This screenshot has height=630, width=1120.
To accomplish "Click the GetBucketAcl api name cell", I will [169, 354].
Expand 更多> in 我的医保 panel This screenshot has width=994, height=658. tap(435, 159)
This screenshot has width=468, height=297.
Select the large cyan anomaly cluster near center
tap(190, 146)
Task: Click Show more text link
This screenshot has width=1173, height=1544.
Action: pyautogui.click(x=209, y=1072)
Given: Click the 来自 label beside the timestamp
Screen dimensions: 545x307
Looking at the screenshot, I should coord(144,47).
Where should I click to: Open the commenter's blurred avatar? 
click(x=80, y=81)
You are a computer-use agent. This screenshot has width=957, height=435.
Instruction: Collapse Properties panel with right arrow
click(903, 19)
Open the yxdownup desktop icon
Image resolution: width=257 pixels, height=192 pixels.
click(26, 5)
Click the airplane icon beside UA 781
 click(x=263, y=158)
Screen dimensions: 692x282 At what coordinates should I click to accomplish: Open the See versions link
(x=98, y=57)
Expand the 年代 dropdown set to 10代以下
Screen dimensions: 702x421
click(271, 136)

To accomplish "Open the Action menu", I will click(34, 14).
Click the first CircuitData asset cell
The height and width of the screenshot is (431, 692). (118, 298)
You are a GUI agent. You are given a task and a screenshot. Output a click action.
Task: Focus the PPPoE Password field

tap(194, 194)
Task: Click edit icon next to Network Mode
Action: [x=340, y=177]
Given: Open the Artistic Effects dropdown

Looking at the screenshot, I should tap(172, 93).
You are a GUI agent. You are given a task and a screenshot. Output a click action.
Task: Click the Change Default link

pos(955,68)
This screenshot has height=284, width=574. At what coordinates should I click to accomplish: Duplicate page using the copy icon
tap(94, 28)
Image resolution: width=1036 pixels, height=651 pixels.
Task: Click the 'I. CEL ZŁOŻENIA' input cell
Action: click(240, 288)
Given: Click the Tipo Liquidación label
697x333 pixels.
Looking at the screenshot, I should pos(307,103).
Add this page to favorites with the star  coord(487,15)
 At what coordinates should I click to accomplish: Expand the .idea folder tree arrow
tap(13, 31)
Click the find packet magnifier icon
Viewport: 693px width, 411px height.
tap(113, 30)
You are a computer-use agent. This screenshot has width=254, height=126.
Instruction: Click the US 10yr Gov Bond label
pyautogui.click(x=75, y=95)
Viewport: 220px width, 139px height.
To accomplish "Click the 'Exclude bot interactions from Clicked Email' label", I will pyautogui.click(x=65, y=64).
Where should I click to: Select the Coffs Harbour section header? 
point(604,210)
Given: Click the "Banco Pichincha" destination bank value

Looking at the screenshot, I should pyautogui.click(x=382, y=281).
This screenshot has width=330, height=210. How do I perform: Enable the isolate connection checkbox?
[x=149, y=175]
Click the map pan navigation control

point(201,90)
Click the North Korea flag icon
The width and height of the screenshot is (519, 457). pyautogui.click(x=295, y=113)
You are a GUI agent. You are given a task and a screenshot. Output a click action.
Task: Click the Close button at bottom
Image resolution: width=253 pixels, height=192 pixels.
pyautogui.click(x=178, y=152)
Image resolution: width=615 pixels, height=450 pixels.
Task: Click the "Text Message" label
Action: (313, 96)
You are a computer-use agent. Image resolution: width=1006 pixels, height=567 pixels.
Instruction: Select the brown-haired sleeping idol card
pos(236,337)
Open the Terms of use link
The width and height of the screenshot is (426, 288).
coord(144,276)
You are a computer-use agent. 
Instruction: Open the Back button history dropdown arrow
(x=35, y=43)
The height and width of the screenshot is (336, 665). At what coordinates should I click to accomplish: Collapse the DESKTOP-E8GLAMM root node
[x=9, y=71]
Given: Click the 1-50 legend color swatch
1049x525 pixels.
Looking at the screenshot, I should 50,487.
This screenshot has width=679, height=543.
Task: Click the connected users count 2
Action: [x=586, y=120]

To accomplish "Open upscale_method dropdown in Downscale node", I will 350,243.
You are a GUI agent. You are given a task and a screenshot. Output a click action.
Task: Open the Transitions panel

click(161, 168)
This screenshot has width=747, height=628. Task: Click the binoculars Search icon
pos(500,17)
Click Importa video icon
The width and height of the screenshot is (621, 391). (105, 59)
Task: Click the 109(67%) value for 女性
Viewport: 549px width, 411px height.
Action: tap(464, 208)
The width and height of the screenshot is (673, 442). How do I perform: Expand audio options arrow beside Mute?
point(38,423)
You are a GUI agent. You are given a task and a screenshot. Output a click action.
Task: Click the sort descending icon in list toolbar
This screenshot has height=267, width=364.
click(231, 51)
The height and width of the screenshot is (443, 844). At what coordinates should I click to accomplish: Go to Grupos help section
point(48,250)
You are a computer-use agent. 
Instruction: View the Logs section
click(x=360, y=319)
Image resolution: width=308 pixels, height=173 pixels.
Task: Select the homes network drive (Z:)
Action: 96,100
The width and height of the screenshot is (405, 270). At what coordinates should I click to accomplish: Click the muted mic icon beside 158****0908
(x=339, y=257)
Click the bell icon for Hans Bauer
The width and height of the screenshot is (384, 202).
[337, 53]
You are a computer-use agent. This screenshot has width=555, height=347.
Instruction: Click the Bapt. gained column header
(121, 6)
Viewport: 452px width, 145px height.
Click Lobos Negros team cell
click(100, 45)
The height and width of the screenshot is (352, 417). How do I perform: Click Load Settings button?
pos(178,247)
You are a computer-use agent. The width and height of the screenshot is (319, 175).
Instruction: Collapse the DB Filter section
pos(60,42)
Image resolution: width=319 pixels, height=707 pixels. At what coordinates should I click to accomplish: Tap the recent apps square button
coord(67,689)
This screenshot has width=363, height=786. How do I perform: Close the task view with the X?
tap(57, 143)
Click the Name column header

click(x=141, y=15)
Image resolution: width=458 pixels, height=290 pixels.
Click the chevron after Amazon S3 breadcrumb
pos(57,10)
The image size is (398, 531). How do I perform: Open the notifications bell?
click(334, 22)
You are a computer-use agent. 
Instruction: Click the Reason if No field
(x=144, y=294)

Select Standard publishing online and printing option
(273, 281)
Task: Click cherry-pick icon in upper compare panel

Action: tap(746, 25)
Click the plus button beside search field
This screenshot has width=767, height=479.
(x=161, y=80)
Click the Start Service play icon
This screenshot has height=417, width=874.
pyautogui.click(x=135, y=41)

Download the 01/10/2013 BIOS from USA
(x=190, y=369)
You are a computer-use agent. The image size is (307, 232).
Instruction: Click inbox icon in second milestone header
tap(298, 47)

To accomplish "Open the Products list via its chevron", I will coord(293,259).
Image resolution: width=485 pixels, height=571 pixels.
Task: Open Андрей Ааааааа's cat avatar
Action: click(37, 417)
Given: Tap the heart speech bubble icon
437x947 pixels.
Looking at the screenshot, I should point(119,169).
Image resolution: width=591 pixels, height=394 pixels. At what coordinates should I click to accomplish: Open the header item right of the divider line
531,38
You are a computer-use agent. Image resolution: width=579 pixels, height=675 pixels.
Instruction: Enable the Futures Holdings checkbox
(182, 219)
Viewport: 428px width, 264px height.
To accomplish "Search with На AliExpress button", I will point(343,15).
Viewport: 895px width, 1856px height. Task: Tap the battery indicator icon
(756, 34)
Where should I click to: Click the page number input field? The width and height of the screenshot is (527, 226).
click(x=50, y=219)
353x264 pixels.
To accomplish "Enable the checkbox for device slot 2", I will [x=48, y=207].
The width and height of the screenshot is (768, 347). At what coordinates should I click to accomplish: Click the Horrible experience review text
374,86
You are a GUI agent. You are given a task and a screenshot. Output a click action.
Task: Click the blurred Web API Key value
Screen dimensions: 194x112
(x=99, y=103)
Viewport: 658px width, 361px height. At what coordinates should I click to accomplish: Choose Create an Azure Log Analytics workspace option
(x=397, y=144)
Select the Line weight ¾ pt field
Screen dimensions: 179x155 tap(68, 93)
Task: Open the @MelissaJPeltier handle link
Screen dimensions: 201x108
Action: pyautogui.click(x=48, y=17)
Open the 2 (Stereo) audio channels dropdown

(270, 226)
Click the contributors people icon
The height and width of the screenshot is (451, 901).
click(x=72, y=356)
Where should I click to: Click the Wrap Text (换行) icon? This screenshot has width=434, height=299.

==================================================

TASK STATEMENT ▸ Starting at the line that has "Where should I click to: Select" in the records above, restate word for word every line until the one that has "Given: Click the 1-50 legend color swatch", and include that one as well.

EXPECTED ANSWER ▸
Where should I click to: Select the Coffs Harbour section header? 
point(604,210)
Given: Click the "Banco Pichincha" destination bank value

Looking at the screenshot, I should pyautogui.click(x=382, y=281).
This screenshot has width=330, height=210. How do I perform: Enable the isolate connection checkbox?
[x=149, y=175]
Click the map pan navigation control

point(201,90)
Click the North Korea flag icon
The width and height of the screenshot is (519, 457). pyautogui.click(x=295, y=113)
You are a GUI agent. You are given a task and a screenshot. Output a click action.
Task: Click the Close button at bottom
Image resolution: width=253 pixels, height=192 pixels.
pyautogui.click(x=178, y=152)
Image resolution: width=615 pixels, height=450 pixels.
Task: Click the "Text Message" label
Action: (313, 96)
You are a computer-use agent. Image resolution: width=1006 pixels, height=567 pixels.
Instruction: Select the brown-haired sleeping idol card
pos(236,337)
Open the Terms of use link
The width and height of the screenshot is (426, 288).
coord(144,276)
You are a computer-use agent. 
Instruction: Open the Back button history dropdown arrow
(x=35, y=43)
The height and width of the screenshot is (336, 665). At what coordinates should I click to accomplish: Collapse the DESKTOP-E8GLAMM root node
[x=9, y=71]
Given: Click the 1-50 legend color swatch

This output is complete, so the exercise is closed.